Brano scelto:
● ● ● ●

Si fatica a capire quale sia la strategia politica di Enrico Letta per il futuro del Pd. Fin qui, l’unica certezza è che il nuovo segretario intende imprimere un’accelerazione sul versante della comunicazione. Rispetto alla soporifera bonarietà da curato di campagna di Nicola Zingaretti, l’ex Premier ha capito che per non sparire in una coltre di noia deve contrapporsi agli avversari/alleati. Il principale bersaglio è Matteo Salvini, attaccato sabato da Letta con il seguente Tweet: “Molto bene. Il decreto Sostegni interviene su salute, scuola, turismo, cultura e aiuta lavoratori e imprese. Bene Draghi. Bene i ministri. Male, molto male che un segretario di partito tenga in ostaggio per un pomeriggio il Cdm (senza peraltro risultati). Pessimo inizio Salvini”.

 

L’intenzione è lodevole, perché stare al governo con Salvini lasciando spazio alla sua campagna elettorale permanente e solitaria sarebbe un suicidio. Il problema riguarda i contenuti. Purtroppo, non è vero che il leader leghista non ha ottenuto risultati: ancorché depotenziato, il condono fiscale nel decreto Sostegni c’è eccome. E il cappello sul provvedimento è quello della Lega, che può continuare a presentarsi come l’eroico salvatore degli evasori fiscali italiani.

● ● ● ●

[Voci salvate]
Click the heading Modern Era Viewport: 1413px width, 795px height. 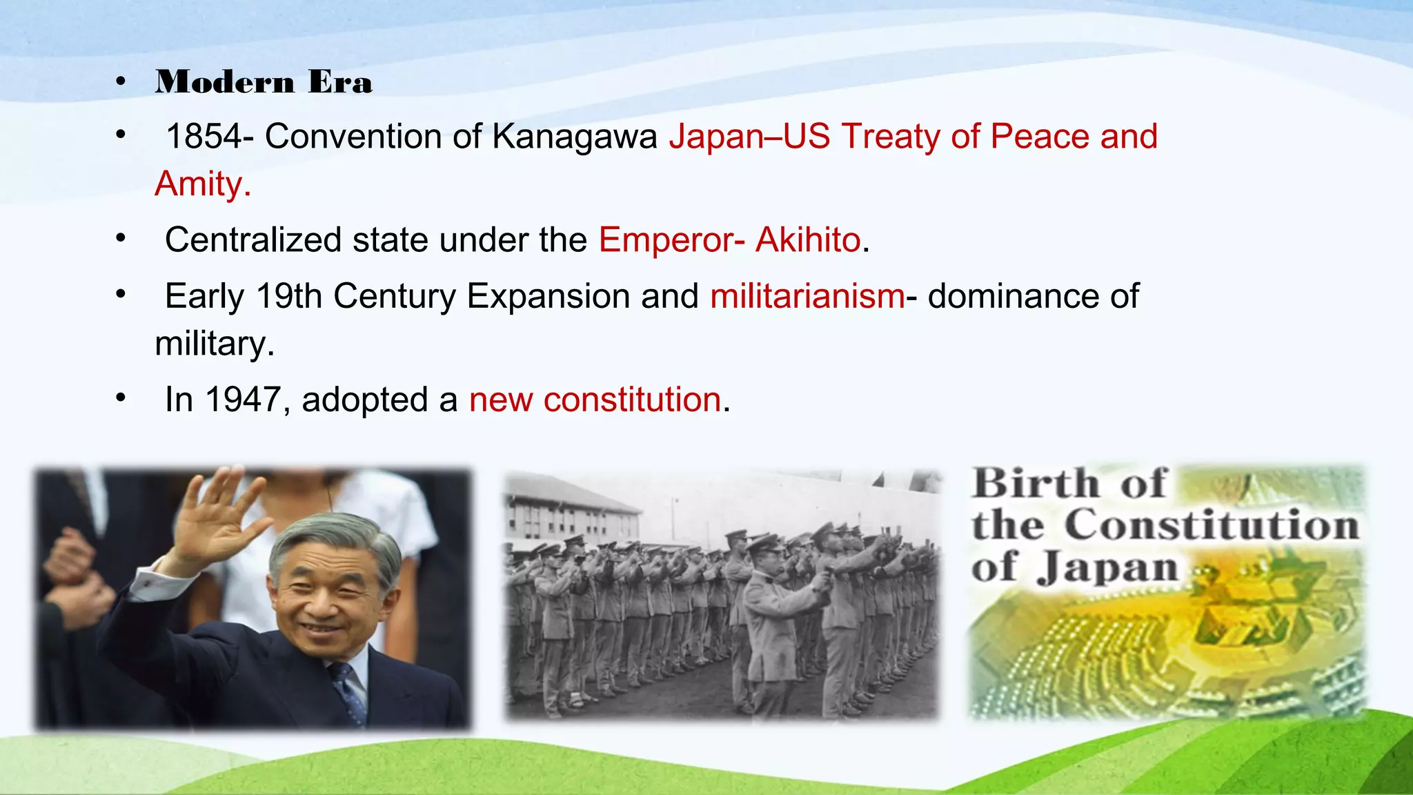pos(264,82)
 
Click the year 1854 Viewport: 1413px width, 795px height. pos(204,136)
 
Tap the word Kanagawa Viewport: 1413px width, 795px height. pos(575,136)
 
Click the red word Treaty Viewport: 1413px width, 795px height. pos(890,136)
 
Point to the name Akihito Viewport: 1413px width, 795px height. pos(808,240)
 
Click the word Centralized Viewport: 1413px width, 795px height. pos(253,240)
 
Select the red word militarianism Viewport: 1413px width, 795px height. pos(807,296)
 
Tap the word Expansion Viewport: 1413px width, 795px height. pos(549,296)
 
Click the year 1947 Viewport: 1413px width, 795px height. pos(243,400)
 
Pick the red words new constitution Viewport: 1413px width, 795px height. pos(595,400)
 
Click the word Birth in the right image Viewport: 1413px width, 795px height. pos(1036,483)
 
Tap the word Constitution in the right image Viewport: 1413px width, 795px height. pos(1212,526)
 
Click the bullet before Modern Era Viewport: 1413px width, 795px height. pos(121,82)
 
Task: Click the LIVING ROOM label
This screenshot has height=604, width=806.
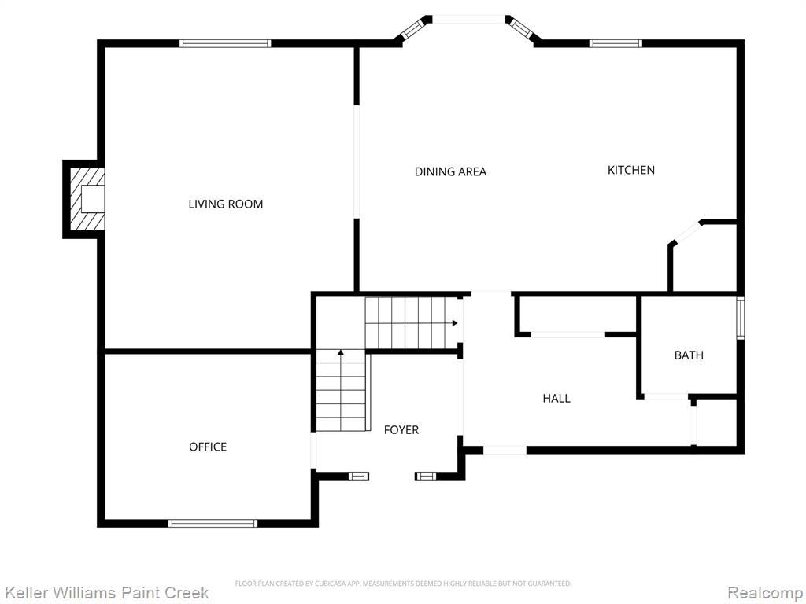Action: click(226, 204)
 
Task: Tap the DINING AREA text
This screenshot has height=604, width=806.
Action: click(450, 171)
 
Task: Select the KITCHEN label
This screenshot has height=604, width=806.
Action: click(631, 170)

● ● ● ●

Consegna 1: Indica se ciascuna delle seguenti affermazioni concorda con il brano scelto, rispondendo sì o no e citando le parole decisive del brano: (a) nel suo Tweet Letta loda Draghi; (b) l'autore sostiene che Salvini non ha ottenuto alcun risultato; (c) il condono fiscale è presente nel decreto Sostegni.
Consegna 2: Secondo il brano scelto, con quale mezzo Letta ha attaccato Salvini sabato?

Risposta scritta 1:
(a) Sì: "Bene Draghi."
(b) No: "Purtroppo, non è vero che il leader leghista non ha ottenuto risultati"
(c) Sì: "il condono fiscale nel decreto Sostegni c’è eccome"

Risposta scritta 2: Con un Tweet.